▸ 作業題目
A. 請抄錄 Elasticsearch 聚合筆記中從「這篇文章使用的 ES 版本為」起至「multi value aggreation。」止的那一段，一字不改。
B. 請把條目中含有字串「pixels」的每一行都列出來，保持原樣。

▸ 所附文章
---
前言

這篇文章是出自於線上課程 Complete Guide to Elasticsearch 的所記錄的筆記。

這篇文章使用的 ES 版本為 7.16.2

這一篇文章要來介紹 Elastic 的 aggragation 如何使用。

正文

什麼是 aggregation?

Aggregation 代表的是從一群資料中彙整成指標、數據或是可分析的資訊。

Aggregation 又能分成 single value aggregation & multi value aggreation。

aggregation 基本的格式

GET /_search
{
  "size": 0,
  "aggs": {
    "<NAME>": {
      "<AGG_TYPE>": {}
    }
  }
}

有哪些 aggregation?

sum, avg, max, min

# 計算 total_amount 的 sum, avg, max, min
# 並賦予它他們新的欄位 `total_sales` `avg_sales`, `max_sales`, `min_sales`
GET /_search
{
  "size": 0,
  "aggs": {
    "total_sales": {
      "sum": {
        "field": "total_amount"
      }
    },
    "avg_sales": {
      "avg": {
        "field": "total_amount"
      }
    },
    "max_sales": {
      "avg": {
        "field": "total_amount"
      }
    },
    "min_sales": {
      "avg": {
        "field": "total_amount"
      }
    }
  }
}

cadinality

cadinality 用來計算有幾個獨立的值(近似值)。

{
  "size": 0,
  "aggs": {
    "total_salemen": {
      "cardinality": {
        "field": "salesman.id"
      }
    }
  }
}

count

count 用來計算有幾個值。
---
關於項目出現位置的條目
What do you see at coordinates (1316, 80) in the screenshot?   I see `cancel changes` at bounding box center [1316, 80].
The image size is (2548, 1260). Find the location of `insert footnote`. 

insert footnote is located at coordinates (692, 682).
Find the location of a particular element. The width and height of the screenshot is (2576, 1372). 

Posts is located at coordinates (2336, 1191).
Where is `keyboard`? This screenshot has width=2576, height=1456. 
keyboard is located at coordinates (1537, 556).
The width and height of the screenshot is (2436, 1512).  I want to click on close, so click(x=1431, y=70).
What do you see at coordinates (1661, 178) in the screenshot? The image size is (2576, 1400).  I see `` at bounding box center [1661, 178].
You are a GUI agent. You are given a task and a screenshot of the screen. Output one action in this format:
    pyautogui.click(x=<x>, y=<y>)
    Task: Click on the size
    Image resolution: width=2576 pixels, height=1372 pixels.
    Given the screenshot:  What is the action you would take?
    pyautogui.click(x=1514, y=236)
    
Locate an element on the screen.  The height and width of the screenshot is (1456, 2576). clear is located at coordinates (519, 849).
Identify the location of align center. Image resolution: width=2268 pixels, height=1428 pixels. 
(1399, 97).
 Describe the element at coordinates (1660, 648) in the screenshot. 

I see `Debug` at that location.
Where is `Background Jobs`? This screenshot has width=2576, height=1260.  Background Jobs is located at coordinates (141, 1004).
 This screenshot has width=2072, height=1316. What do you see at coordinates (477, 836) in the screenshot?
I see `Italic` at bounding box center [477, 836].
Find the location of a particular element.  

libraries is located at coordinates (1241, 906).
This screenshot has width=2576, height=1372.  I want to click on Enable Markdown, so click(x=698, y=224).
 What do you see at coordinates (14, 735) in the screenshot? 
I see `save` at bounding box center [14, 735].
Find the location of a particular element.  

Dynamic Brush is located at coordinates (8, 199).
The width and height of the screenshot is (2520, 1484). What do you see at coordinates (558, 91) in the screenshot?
---
▸ 完整解答
A.
這篇文章使用的 ES 版本為 7.16.2

這一篇文章要來介紹 Elastic 的 aggragation 如何使用。

正文

什麼是 aggregation?

Aggregation 代表的是從一群資料中彙整成指標、數據或是可分析的資訊。

Aggregation 又能分成 single value aggregation & multi value aggreation。

B.
    Image resolution: width=2576 pixels, height=1372 pixels.
Identify the location of align center. Image resolution: width=2268 pixels, height=1428 pixels. 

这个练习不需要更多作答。